First let us consider that Air Turin’s and Innsbruck Air’s strategy is to attract back customers from Schnell Air, i.e. to cause a decrease in the average load capacity of Schnell Air: Assuming that customers behave rationally and hence the real reason for Schnell Air’s success is its quality service at low prices; we can safely say that they are price sensitive and quality conscious. If we split the total passenger/week of Schnell Air into – ‘Price & Quality sensitive’, ‘Only price sensitive’ and ‘Non price sensitive’, assume a ratio of 60:20:20, and assume that the 60% will stick with Schnell Air, the 20% ‘Only price sensitive’ is attracted to Air Turin and the remaining 20% of ‘Non price sensitive’ to Innsbruck Air.
It will be observed that the profit margin of Air Turin is very marginal with an increased load capacity to 60% and Innsbruck Air will report greater loss than it presently incurs with a load capacity of 23%. The average load capacity of Schnell Air also reduces to 51% with a significant decrease in revenues and profits, resulting in a market share of 30%. Thus, we can assume that being a larger carrier with deep pockets Air Turin is subsidising its reduced revenues and profits from its other routes and is hence playing a predatory strategy game to a large extent. In contrast Innsbruck Air is in a loss with no significant profit from its increased frequency and hence is not involved in predatory pricing. The only way Innsbruck Air can actually compete is by decreasing its price.

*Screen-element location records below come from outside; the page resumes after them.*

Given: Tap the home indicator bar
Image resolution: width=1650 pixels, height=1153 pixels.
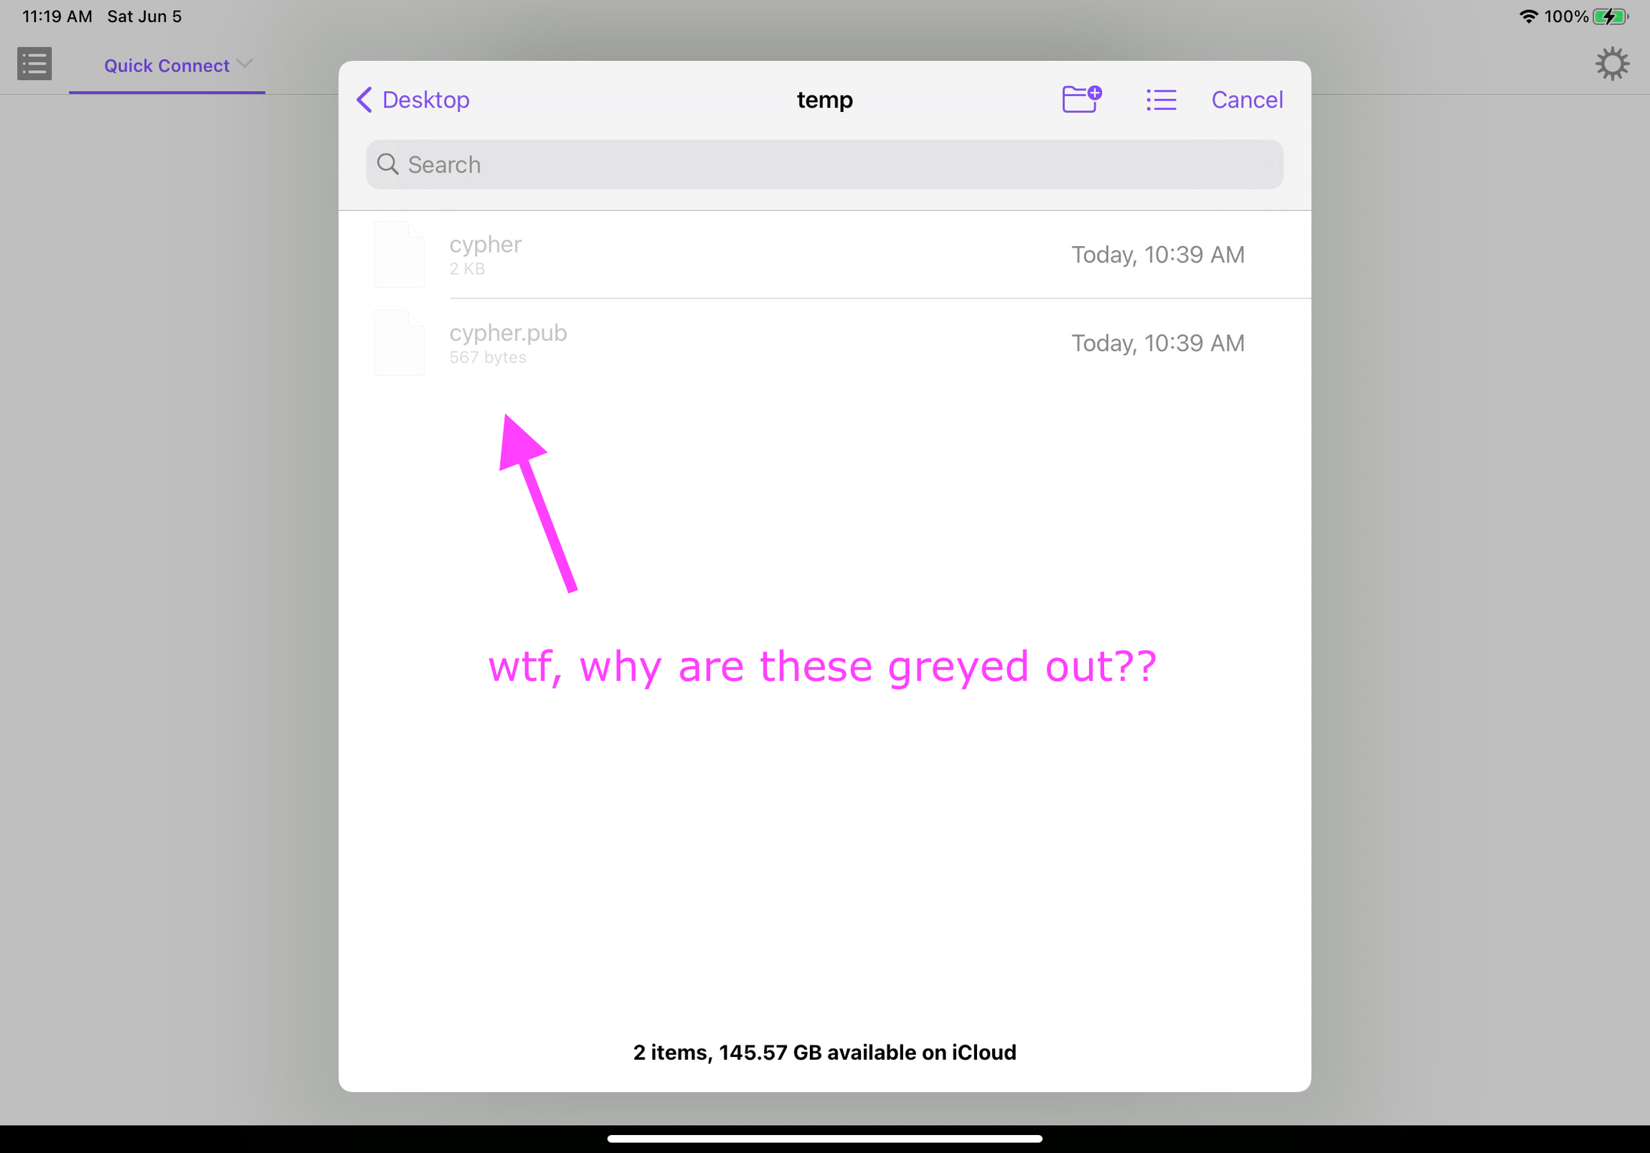Looking at the screenshot, I should coord(824,1139).

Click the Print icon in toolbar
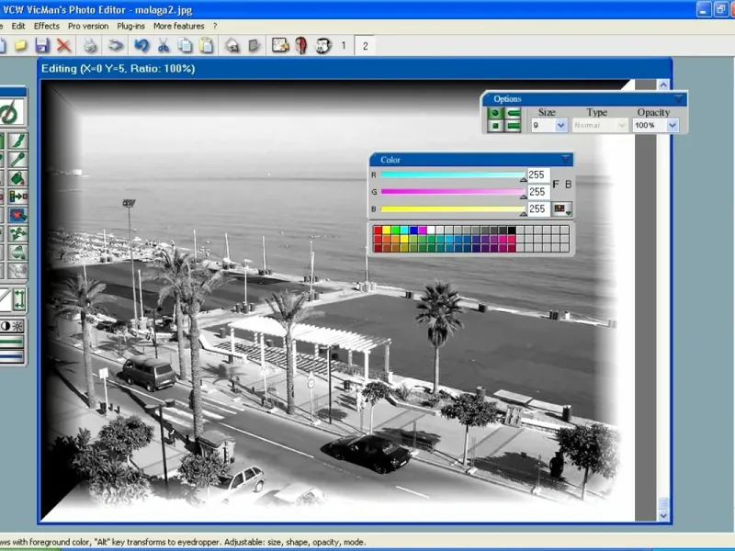90,45
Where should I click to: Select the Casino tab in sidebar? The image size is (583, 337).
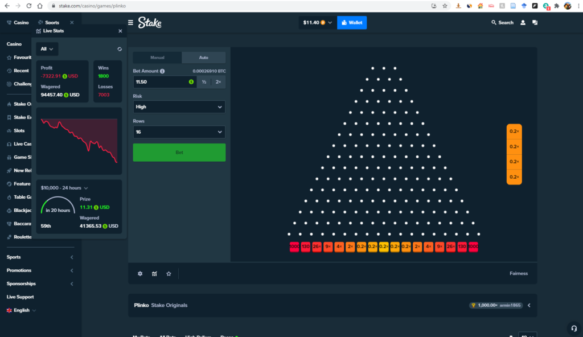click(x=18, y=23)
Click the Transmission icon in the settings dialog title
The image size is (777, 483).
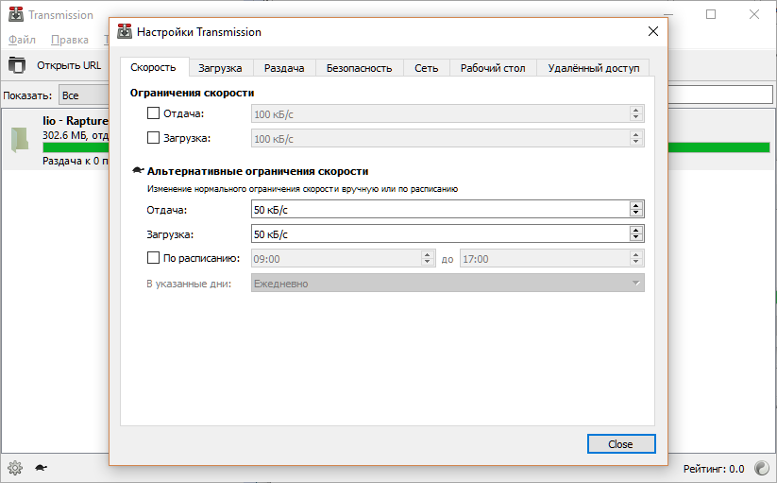pyautogui.click(x=125, y=32)
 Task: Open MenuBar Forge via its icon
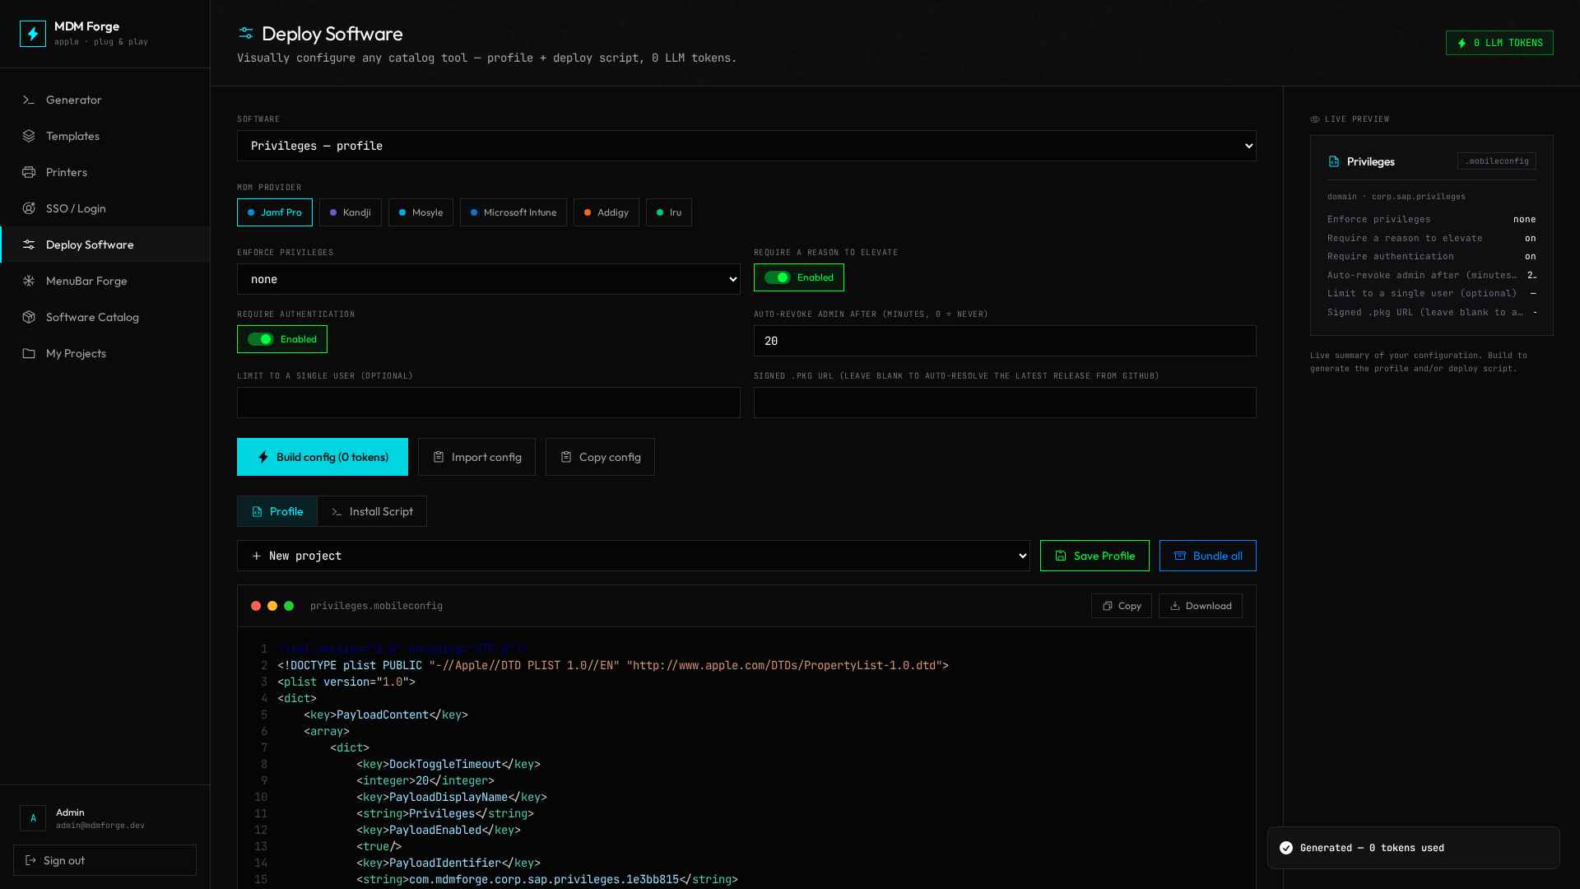tap(29, 281)
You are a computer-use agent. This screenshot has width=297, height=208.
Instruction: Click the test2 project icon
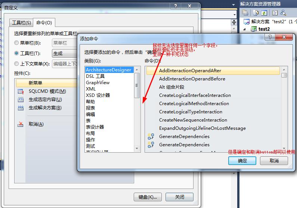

Conclusion: Considering such a scenario introducing a fourth daily service would prove to be very detrimental, since the marginal cost of Schnell Air will be extremely larger compared to its revenues.
Secondly is we consider that Air Turin’s and Innsbruck Air’s strategy is to attract back customers from the overall customer capacity on the route: Again assuming that customers are price sensitive and quality conscious, we split the overall total passenger/week into – ‘Price & Quality sensitive’, ‘Only price sensitive’ and ‘Non price sensitive’. Here we assume a ratio of 35:30:35, and assume that the 35% ‘price and quality sensitive’ customers will continue with Schnell Air, the 30% ‘Only price sensitive’ will be split between Air Turin and Schnell Air and the remaining 35% of ‘Non price sensitive’ will be split three ways between the carriers. In accordance with the calculations, we notice that the situation of Air Turin and Innsbruck Air is largely the same with insignificant changes in load. On the contrary, there will be an increase in the load capacity to Schnell Air (which is manageable with its current services) with a market share of 57%. However an addition of another service will result in an increase in marginal costs and finally a decrease in overall profit.
Conclusion: Schnell Air should refrain from adding another service under such circumstances. Schnell Air should at the same time constantly analyze the increase in demand if Air Turin reduces its fare and only based on a significant increase in demand should opt for an additional service.